The Federal Circuit’s Berkheimer v HP opinion appears to have opened the doors to patentable subject matter being a question of fact that will frequently go to trial.
The case involves a patent directed to digital processing and archiving in a digital asset management system. The Federal Circuit affirmed the Northern District of Illinois ruling that certain claims of the patent in suit were indefinite. But it affirmed in part and vacated in part the grant of summary judgment that other claims were invalid under Section 101.
“While patent eligibility is ultimately a question of law, the district court erred in concluding there are no underlying factual questions to the § 101 inquiry. Whether something is well-understood, routine, and conventional to a skilled artisan at the time of the patent is a factual determination,” wrote Judge Moore in an opinion in which she was joined by Judges Taranto and Stoll.
Moore went on to point to previous Federal Circuit rulings that show the question of whether a claim element or combination of elements is well-understood, routine and conventional to a skilled artisan in the relevant field is a question of fact.
“As our cases demonstrate, not every § 101 determination contains genuine disputes over the underlying facts material to the § 101 inquiry,” Moore wrote.
A “blockbuster” opinion?
Dennis Crouch, associate professor at the University Missouri School of Law, on the widely-read Patently-O blog described Moore declaring the 101 inquiry as a factual determination as an “important statement”. Crouch said the decision is “in substantial tension with prior treatment of eligibility analysis that has generally permitted resolution of the issue on the pleadings as a pure question of law”.

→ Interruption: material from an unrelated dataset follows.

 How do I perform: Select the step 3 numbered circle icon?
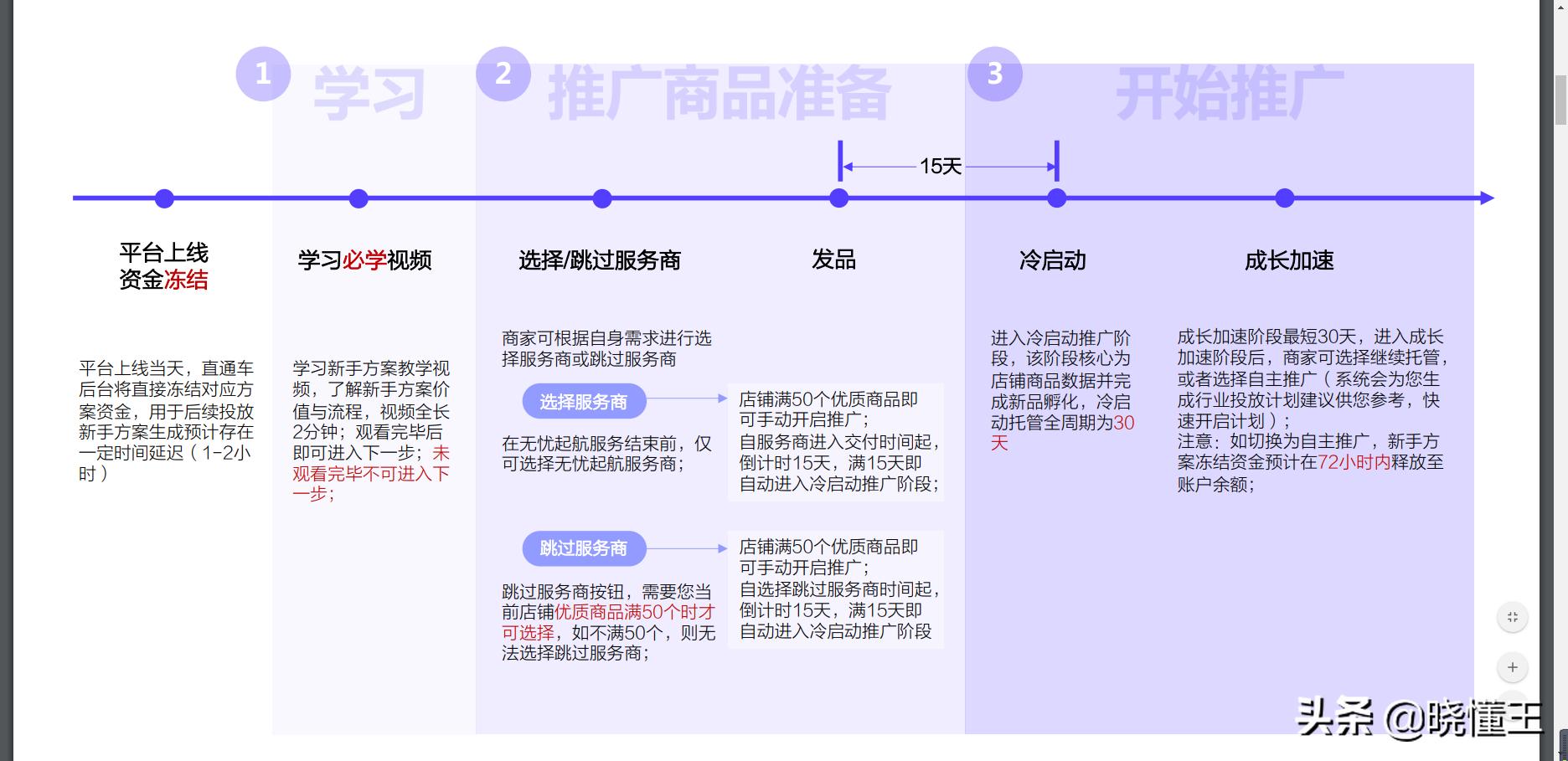coord(996,73)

He added: “The court needs an en banc powwow to clarify the issues here.”
Mark Lemley, Durie Tangri partner and Stanford Law School professor, described it as a “blockbuster” opinion on Twitter. He added that “patentable subject matter is now frequently going to be a question of fact that goes to trial”.
Other patent attorneys on Twitter asked whether it is a sign of “the pendulum swinging back on 101” and advised that during prosecution you “might as well start throwing in technical effect into every claimed feature in specification”.

Schwabe Williamson & Wyatt lawyers noted that as far as they are aware this is the first case since Alice to be remanded for trial on the issue of patent eligibility.
The Berkheimer opinion brings the number of Federal Circuit 101 rulings up to four for 2018, according to Michael Borella, partner at McDonnell Boehnen Hulbert & Berghoff, on the Patents Docs blog.
“Out of these, two have found the claims at issue to be patent-eligible, and one has found the claims to be ineligible,” said Morella. “This case splits the baby, finding some claims ineligible and others in need of further review.”
He said the holding and the supportive reasoning appears to be the first time the Federal Circuit has explicitly required a district court to make findings of fact to justify a Section 101 decision, rather than determinations being addressed purely as a matter of law.
He added this case “may be further-reaching than the other three” because it provides some clarity on evidentiary standard applicable to a 101 challenge on summary judgment. “This may result in the USPTO having to update its § 101 guidance for examiners and the PTAB.”
Borella concluded the Berkheimer opinion may make it more difficult to invalidate patents on the pleadings, as well as at the summary judgment stage.
James Hanrath of Much Shelist argued for Steven Berkheimer.
William Peterson of Morgan Lewis & Bockius argued for HP.